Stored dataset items
__________
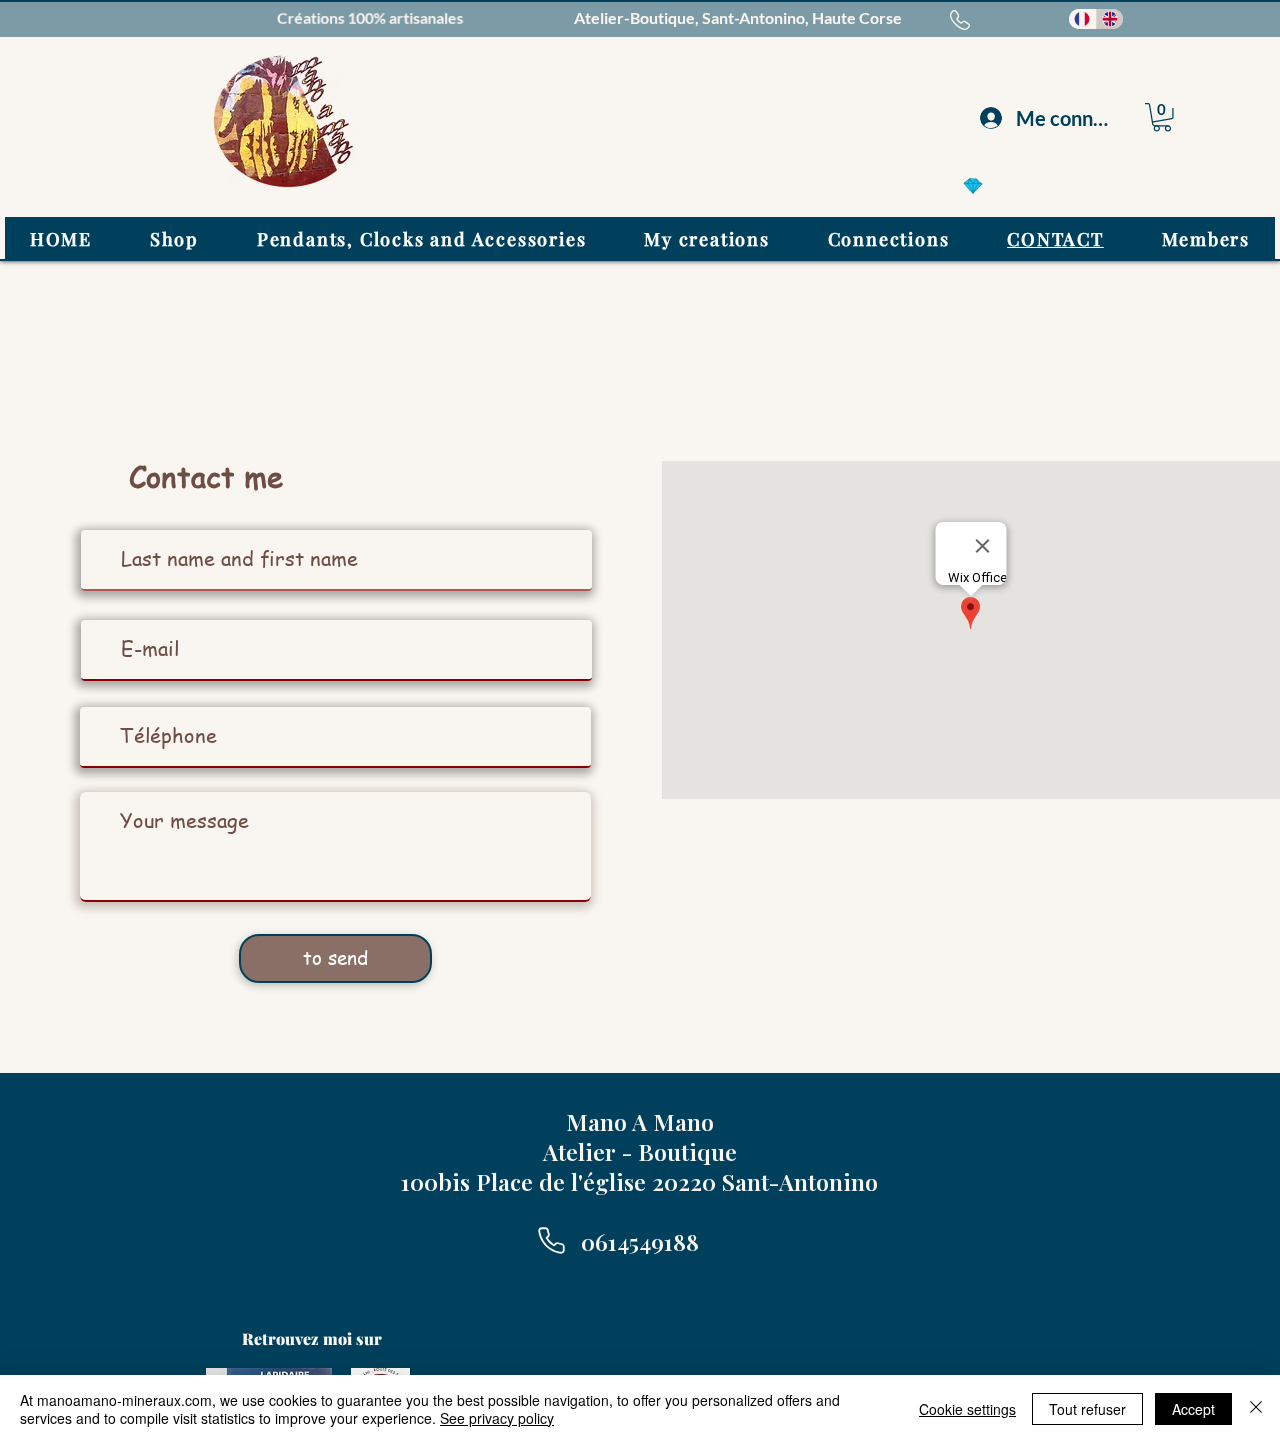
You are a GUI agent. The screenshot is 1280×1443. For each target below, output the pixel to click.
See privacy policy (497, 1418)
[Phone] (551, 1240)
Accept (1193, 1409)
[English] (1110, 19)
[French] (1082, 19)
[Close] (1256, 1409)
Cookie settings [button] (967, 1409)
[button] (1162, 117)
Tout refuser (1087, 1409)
__________
• [Problem]
Each line in the records above should be reproduced exactly; images are not copied.

• [Response to this exercise]
You are a GUI agent. The screenshot is 1280×1443. For each target below, output the pixel to click.
See privacy policy (497, 1418)
[Phone] (551, 1240)
Accept (1193, 1409)
[English] (1110, 19)
[French] (1082, 19)
[Close] (1256, 1409)
Cookie settings [button] (967, 1409)
[button] (1162, 117)
Tout refuser (1087, 1409)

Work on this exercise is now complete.